DATASET ROWS —

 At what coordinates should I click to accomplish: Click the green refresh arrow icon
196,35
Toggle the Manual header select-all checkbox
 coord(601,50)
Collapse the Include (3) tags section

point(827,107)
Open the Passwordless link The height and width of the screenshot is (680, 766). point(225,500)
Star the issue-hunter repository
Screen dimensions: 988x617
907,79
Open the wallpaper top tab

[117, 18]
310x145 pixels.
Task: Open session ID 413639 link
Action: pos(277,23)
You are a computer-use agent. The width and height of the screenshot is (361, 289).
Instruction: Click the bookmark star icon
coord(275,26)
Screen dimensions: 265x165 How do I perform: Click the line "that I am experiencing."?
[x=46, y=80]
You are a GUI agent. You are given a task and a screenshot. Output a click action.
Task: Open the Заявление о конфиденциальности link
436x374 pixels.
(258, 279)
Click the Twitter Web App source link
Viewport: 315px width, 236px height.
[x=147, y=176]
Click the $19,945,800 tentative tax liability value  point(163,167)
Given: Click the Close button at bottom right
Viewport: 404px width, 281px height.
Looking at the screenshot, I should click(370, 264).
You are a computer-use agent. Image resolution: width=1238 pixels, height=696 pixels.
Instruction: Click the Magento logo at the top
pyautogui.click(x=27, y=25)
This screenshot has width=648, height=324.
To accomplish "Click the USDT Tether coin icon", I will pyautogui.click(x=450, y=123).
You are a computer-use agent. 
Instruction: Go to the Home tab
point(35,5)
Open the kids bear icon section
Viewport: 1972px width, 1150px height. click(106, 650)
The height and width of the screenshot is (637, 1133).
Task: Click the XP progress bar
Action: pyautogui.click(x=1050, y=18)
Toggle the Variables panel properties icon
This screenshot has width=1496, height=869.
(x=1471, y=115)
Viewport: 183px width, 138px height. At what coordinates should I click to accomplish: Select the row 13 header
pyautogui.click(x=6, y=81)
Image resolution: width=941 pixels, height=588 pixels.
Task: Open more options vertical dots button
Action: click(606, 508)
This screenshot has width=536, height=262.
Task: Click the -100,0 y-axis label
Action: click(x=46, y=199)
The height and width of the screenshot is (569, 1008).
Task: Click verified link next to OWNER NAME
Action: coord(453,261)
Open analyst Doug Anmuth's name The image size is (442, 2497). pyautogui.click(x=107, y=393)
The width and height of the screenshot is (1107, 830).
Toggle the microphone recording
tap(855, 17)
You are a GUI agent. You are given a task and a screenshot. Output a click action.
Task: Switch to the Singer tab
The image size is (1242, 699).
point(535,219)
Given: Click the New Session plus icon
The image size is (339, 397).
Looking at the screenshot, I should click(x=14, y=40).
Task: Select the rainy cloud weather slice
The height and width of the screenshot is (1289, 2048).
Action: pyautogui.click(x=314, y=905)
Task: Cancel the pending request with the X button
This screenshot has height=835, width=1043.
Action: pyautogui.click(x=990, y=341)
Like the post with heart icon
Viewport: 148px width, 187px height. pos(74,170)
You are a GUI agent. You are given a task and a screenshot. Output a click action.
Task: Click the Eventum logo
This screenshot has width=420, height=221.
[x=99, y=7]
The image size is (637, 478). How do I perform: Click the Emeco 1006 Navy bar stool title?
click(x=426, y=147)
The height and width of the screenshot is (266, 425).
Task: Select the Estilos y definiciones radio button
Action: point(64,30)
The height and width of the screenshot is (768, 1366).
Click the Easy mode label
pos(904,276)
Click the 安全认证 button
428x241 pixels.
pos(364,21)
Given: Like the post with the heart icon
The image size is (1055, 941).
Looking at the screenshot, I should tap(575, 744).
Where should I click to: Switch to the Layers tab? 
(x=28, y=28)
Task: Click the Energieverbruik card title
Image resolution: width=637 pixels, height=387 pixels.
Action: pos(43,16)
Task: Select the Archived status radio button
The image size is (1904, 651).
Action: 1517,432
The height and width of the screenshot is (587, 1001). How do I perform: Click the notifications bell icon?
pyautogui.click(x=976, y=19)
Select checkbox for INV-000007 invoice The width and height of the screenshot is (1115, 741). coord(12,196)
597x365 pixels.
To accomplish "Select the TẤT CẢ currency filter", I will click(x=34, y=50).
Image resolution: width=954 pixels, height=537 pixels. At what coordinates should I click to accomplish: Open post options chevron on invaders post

TASK DESCRIPTION — Reproduce all of the material above verbatim, keeping every line in its original order.

EXPECTED ANSWER —
 At what coordinates should I click to accomplish: Click the green refresh arrow icon
196,35
Toggle the Manual header select-all checkbox
 coord(601,50)
Collapse the Include (3) tags section

point(827,107)
Open the Passwordless link The height and width of the screenshot is (680, 766). point(225,500)
Star the issue-hunter repository
Screen dimensions: 988x617
907,79
Open the wallpaper top tab

[117, 18]
310x145 pixels.
Task: Open session ID 413639 link
Action: pos(277,23)
You are a computer-use agent. The width and height of the screenshot is (361, 289).
Instruction: Click the bookmark star icon
coord(275,26)
Screen dimensions: 265x165 How do I perform: Click the line "that I am experiencing."?
[x=46, y=80]
You are a GUI agent. You are given a task and a screenshot. Output a click action.
Task: Open the Заявление о конфиденциальности link
436x374 pixels.
(258, 279)
Click the Twitter Web App source link
Viewport: 315px width, 236px height.
[x=147, y=176]
Click the $19,945,800 tentative tax liability value  point(163,167)
Given: Click the Close button at bottom right
Viewport: 404px width, 281px height.
Looking at the screenshot, I should click(370, 264).
You are a computer-use agent. Image resolution: width=1238 pixels, height=696 pixels.
Instruction: Click the Magento logo at the top
pyautogui.click(x=27, y=25)
This screenshot has width=648, height=324.
To accomplish "Click the USDT Tether coin icon", I will pyautogui.click(x=450, y=123).
You are a computer-use agent. 
Instruction: Go to the Home tab
point(35,5)
Open the kids bear icon section
Viewport: 1972px width, 1150px height. click(106, 650)
The height and width of the screenshot is (637, 1133).
Task: Click the XP progress bar
Action: pyautogui.click(x=1050, y=18)
Toggle the Variables panel properties icon
This screenshot has width=1496, height=869.
(x=1471, y=115)
Viewport: 183px width, 138px height. At what coordinates should I click to accomplish: Select the row 13 header
pyautogui.click(x=6, y=81)
Image resolution: width=941 pixels, height=588 pixels.
Task: Open more options vertical dots button
Action: click(606, 508)
This screenshot has width=536, height=262.
Task: Click the -100,0 y-axis label
Action: click(x=46, y=199)
The height and width of the screenshot is (569, 1008).
Task: Click verified link next to OWNER NAME
Action: coord(453,261)
Open analyst Doug Anmuth's name The image size is (442, 2497). pyautogui.click(x=107, y=393)
The width and height of the screenshot is (1107, 830).
Toggle the microphone recording
tap(855, 17)
You are a GUI agent. You are given a task and a screenshot. Output a click action.
Task: Switch to the Singer tab
The image size is (1242, 699).
point(535,219)
Given: Click the New Session plus icon
The image size is (339, 397).
Looking at the screenshot, I should click(x=14, y=40).
Task: Select the rainy cloud weather slice
The height and width of the screenshot is (1289, 2048).
Action: pyautogui.click(x=314, y=905)
Task: Cancel the pending request with the X button
This screenshot has height=835, width=1043.
Action: pyautogui.click(x=990, y=341)
Like the post with heart icon
Viewport: 148px width, 187px height. pos(74,170)
You are a GUI agent. You are given a task and a screenshot. Output a click action.
Task: Click the Eventum logo
This screenshot has width=420, height=221.
[x=99, y=7]
The image size is (637, 478). How do I perform: Click the Emeco 1006 Navy bar stool title?
click(x=426, y=147)
The height and width of the screenshot is (266, 425).
Task: Select the Estilos y definiciones radio button
Action: point(64,30)
The height and width of the screenshot is (768, 1366).
Click the Easy mode label
pos(904,276)
Click the 安全认证 button
428x241 pixels.
pos(364,21)
Given: Like the post with the heart icon
The image size is (1055, 941).
Looking at the screenshot, I should tap(575, 744).
Where should I click to: Switch to the Layers tab? 
(x=28, y=28)
Task: Click the Energieverbruik card title
Image resolution: width=637 pixels, height=387 pixels.
Action: pos(43,16)
Task: Select the Archived status radio button
The image size is (1904, 651).
Action: 1517,432
The height and width of the screenshot is (587, 1001). How do I perform: Click the notifications bell icon?
pyautogui.click(x=976, y=19)
Select checkbox for INV-000007 invoice The width and height of the screenshot is (1115, 741). coord(12,196)
597x365 pixels.
To accomplish "Select the TẤT CẢ currency filter", I will click(x=34, y=50).
Image resolution: width=954 pixels, height=537 pixels. At what coordinates should I click to accomplish: Open post options chevron on invaders post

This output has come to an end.